Gently weans government off the tax revenue it's become used to as fewer people smoke. Frees up a lot of NHS resoufce but not all on one go so people can retrain in time. And as the ban will become widespread more slowly it will be respected rather than iif it were just an immediate outright ban which would be circumvented.
Interesting to get more information from NZ but I suspect that in families where parents smoke kids will still end up trying it and probably pinching cigarettes from parents and no doubt some oldster will help circumvent the ban but generally a good thing. I shall enjoy retirement quietly puffing away with a beer in a pub garden because I can.
What I find staggering is the lack of opposition to this monstrous infringement of liberty. Not a single Labour MP voted against. As for the "Liberal" [sic] Democrats, they should be ashamed of themselves.
And the populace just roll over and accept it like the weak-kneed losers that they are. 70% of boomers support this measure, although admittedly the figure is much lower among the young.
What happened to the natural liberal instincts of Englishmen, who in past generations would have considered this unconscionable?
How does this ban work with possible cannabis legalisation? It seems odd to me that it would be more legal to access cannabis than tobacco.
I'm again at a loss as to how policy gets decided in the UK. It seems to swing from one direction to the other based on the happenstance of a handful of people being in certain places in government / establishment. It was interesting to hear Truss say that this cigarette ban was in the works for a while but was scuppered previously by that bon vivant chain smoker Therese Coffey. (I suspect former health secretary Ken Clarke would also not have been on board.)
I thought you had to be 18 to buy cigs (and booze) already.
Doesn't bother me, I'm over 60, and don't really smoke anyway. In America I still get ID'd when buying wine or beer. Its company policy to ID everyone, even if someone is clearly in their 90s, a cashier said to me once, saves hassle.
I thought you had to be 18 to buy cigs (and booze) already.
Yes. You thought right.
Doesn't bother me, I'm over 60, and don't really smoke anyway.
That's ok then. Makes you wonder why it's even being discussed.
In America I still get ID'd when buying wine or beer. Its company policy to ID everyone, even if someone is clearly in their 90s, a cashier said to me once, saves hassle.
Aside from the question as to why ID-ing someone is less hassle than not ID-ing someone, I'm not 100% sure you've grasped the point.
Smoking has been dying out for decades so it's just accelerating its demise. Booze is much more commonly enjoyed so will always be harder to get rid of.
Just imagine seamless services where you only have to present one card instead of having an NHS card, an NI card, a driving licence, a passport, etc. Perhaps even a single reference number used in all your dealings with public services.
Dux i suspect the reason this isn’t exciting the muuuuh freedums brigade is because
a) smoking affects those around you, it’s not an activity you do without consequence.
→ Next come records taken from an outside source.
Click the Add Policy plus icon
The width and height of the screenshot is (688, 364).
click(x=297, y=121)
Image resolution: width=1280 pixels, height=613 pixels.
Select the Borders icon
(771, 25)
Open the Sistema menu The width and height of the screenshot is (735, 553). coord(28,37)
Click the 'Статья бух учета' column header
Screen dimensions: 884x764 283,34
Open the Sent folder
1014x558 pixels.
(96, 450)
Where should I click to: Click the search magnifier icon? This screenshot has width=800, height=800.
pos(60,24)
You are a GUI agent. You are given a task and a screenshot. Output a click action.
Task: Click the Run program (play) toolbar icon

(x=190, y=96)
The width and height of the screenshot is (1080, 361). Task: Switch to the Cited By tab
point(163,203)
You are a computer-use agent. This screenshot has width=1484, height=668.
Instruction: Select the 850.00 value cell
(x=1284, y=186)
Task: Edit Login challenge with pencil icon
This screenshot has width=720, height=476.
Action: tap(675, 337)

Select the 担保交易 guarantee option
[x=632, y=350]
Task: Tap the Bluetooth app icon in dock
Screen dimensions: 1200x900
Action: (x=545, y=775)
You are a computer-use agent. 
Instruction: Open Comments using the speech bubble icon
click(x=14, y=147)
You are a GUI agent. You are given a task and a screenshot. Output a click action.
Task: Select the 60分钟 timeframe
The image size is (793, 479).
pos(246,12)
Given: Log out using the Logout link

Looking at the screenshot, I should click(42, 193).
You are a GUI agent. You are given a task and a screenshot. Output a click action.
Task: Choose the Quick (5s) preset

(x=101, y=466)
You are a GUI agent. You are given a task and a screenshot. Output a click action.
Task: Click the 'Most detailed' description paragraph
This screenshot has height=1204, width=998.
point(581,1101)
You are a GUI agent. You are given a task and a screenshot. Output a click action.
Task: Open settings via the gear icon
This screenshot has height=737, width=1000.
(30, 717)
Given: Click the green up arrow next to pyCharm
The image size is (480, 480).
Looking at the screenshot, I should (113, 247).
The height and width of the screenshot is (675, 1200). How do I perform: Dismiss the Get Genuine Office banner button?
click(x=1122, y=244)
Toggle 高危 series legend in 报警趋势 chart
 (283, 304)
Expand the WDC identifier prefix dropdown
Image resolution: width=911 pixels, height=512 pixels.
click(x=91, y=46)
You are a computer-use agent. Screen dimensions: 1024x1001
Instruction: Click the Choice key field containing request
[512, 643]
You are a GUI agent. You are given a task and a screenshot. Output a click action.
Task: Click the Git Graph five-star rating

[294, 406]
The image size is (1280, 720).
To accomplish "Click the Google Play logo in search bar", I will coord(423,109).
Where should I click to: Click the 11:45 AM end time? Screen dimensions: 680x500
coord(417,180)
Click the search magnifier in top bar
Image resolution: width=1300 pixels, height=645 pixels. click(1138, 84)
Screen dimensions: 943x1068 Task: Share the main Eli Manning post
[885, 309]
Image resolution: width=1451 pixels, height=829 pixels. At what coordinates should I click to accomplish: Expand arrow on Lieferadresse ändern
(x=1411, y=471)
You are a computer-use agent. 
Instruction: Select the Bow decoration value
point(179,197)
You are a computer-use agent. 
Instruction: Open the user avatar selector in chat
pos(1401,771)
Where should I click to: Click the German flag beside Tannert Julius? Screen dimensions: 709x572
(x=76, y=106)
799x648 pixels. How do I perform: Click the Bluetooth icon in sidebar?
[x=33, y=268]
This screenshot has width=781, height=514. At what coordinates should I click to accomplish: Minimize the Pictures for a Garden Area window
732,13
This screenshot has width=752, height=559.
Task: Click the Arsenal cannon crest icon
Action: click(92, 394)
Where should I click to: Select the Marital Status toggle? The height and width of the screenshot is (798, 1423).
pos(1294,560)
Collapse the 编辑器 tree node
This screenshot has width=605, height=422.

Most people don’t want smoke blown in their face because it stinks and it kills you.
b) it costs the NHS a fvcking fortune and non smokers pick up most of the bill (even taking into account the duty on fags)
FF the duty on fags isnt the main benefit that smoking gives the excehquer. the main benefit is the. huge reduction of life expectancy in old age which saves a fortune in state pension and other costs associated with elderly people
FF I am willing to bet the figure you saw to not take into account huge savings in pensions payments and health care costs of those that live to old age. We all have to die of something and most of us will end up requiring expensive medical care at some point, but smokers just die earlier.
The same US cashier said to me 'I can't tell whether some of the dudes that come in here are 18 or 21, they're 6'5" or more, 300lbs or more. I don't want to get into anything with them'.
are we into the tyranny of the NHS now then 1 if something costs the NHS money does that override liberty (bearing in mind you can’t opt out of the NHS)?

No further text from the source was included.